Question

The sum of cube roots of unity (1+w+w^2) is

Answer 1

Let $\omega=e^{i\theta}$. By DeMoivre's theorem, we have

$\omega^3=e^{3i\theta}=1\implies3i\theta=\ln1=0+2ni\pi\implies\theta=\dfrac{2n\pi}3$

where $n$ is any integer, but we can capture all the cube roots of unity by selecting $n=0,1,2$, and in particular when $n=0$ we get 1.

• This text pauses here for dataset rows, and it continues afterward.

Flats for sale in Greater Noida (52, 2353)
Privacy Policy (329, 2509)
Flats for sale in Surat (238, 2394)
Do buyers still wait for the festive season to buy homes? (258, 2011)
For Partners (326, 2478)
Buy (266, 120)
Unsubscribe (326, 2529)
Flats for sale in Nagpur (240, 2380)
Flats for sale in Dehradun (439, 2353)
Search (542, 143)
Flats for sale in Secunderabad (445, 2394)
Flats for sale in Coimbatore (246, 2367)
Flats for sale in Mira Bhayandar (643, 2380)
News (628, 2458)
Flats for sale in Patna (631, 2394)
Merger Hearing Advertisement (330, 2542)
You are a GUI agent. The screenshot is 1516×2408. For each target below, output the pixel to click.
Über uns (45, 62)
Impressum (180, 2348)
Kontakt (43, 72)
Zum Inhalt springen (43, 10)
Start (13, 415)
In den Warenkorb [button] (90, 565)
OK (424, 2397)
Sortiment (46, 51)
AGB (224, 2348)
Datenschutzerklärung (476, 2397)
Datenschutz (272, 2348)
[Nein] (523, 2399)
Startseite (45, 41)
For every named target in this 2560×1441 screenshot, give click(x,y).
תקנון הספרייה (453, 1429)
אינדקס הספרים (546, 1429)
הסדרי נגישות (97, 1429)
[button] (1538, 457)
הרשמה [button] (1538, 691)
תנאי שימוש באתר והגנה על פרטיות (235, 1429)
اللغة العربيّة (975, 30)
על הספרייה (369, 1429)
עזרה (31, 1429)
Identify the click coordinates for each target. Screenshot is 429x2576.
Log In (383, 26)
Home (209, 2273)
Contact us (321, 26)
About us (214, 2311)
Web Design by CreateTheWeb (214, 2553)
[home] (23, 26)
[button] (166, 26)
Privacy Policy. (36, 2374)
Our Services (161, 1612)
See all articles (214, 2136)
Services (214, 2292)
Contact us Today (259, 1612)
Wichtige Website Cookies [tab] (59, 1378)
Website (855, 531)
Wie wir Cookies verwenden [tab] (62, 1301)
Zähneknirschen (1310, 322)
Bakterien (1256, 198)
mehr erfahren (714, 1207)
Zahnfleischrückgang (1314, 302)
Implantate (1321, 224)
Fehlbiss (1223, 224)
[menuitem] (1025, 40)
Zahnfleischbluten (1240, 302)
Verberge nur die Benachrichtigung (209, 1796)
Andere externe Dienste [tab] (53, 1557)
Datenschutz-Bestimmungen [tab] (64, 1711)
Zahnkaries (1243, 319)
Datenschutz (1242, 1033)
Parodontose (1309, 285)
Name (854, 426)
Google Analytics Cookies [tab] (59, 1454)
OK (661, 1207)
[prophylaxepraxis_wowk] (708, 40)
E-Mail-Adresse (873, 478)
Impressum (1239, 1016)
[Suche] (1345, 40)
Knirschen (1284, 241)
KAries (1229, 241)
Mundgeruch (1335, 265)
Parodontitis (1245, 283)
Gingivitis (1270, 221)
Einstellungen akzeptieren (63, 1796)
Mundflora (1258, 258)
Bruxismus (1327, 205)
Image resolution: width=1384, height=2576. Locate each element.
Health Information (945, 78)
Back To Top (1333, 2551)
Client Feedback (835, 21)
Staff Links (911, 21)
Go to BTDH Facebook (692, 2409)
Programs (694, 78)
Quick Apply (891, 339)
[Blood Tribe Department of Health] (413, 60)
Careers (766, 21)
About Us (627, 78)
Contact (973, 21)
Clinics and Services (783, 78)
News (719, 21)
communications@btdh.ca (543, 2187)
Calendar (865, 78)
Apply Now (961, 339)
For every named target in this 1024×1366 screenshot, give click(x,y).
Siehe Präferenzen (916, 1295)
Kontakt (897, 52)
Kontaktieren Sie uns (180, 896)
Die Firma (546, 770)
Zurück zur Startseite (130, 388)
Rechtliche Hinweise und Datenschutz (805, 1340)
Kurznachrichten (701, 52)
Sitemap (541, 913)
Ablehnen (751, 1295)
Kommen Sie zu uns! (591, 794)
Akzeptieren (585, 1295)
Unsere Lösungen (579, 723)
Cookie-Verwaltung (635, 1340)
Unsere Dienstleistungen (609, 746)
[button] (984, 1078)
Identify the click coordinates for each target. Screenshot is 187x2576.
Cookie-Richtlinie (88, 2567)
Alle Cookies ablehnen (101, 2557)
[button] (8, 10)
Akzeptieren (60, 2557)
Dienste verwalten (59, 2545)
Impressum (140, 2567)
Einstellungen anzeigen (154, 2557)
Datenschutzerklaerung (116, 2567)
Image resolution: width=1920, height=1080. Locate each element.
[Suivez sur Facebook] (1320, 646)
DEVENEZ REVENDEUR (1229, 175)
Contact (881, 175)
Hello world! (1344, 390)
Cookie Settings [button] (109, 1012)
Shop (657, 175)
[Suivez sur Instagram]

$n=1\implies\omega=\dfrac{2i\pi}3=\cos\dfrac{2\pi}3+i\sin\dfrac{2\pi}3$
$n=2\implies\omega^2=e^{4i\pi/3}=\cos\dfrac{4\pi}3+i\sin\dfrac{4\pi}3$

Recall that $\cos(2\pi-x)=\cos x$, so that $\cos\dfrac{4\pi}3=\cos\dfrac{2\pi}3$. On the other hand, $\sin(2\pi-x)=-\sin x$, so $\sin\dfrac{4\pi}3=-\sin\dfrac{2\pi}3$. So in $\omega+\omega^2$, we find the imaginary parts cancel, leaving us with

$1+\omega+\omega^2=1+2\mathrm{Re}(\omega)$

for which we have

$\mathrm{Re}(\omega)=\cos\dfrac{2\pi}3=-\dfrac12$

so the sum is $1+\omega+\omega^2=0$.

Another way of computing the sum is to notice that

$(1-\omega)(1+\omega+\omega^2)=1-\omega^3$

for any $\omega$. We assumed that $\omega^3=1$, so the RHS is 0. Then for $\omega\neq1$, we must have $1+\omega+\omega^2=0$.